**Data records:**
:::

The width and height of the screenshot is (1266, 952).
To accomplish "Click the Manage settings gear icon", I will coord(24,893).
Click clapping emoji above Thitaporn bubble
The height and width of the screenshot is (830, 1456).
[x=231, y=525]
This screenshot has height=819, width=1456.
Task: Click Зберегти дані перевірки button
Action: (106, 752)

:::

**Aim of the exercise:**
Transcribe the entries exactly.

**Exercise result:**
The width and height of the screenshot is (1266, 952).
To accomplish "Click the Manage settings gear icon", I will coord(24,893).
Click clapping emoji above Thitaporn bubble
The height and width of the screenshot is (830, 1456).
[x=231, y=525]
This screenshot has height=819, width=1456.
Task: Click Зберегти дані перевірки button
Action: (106, 752)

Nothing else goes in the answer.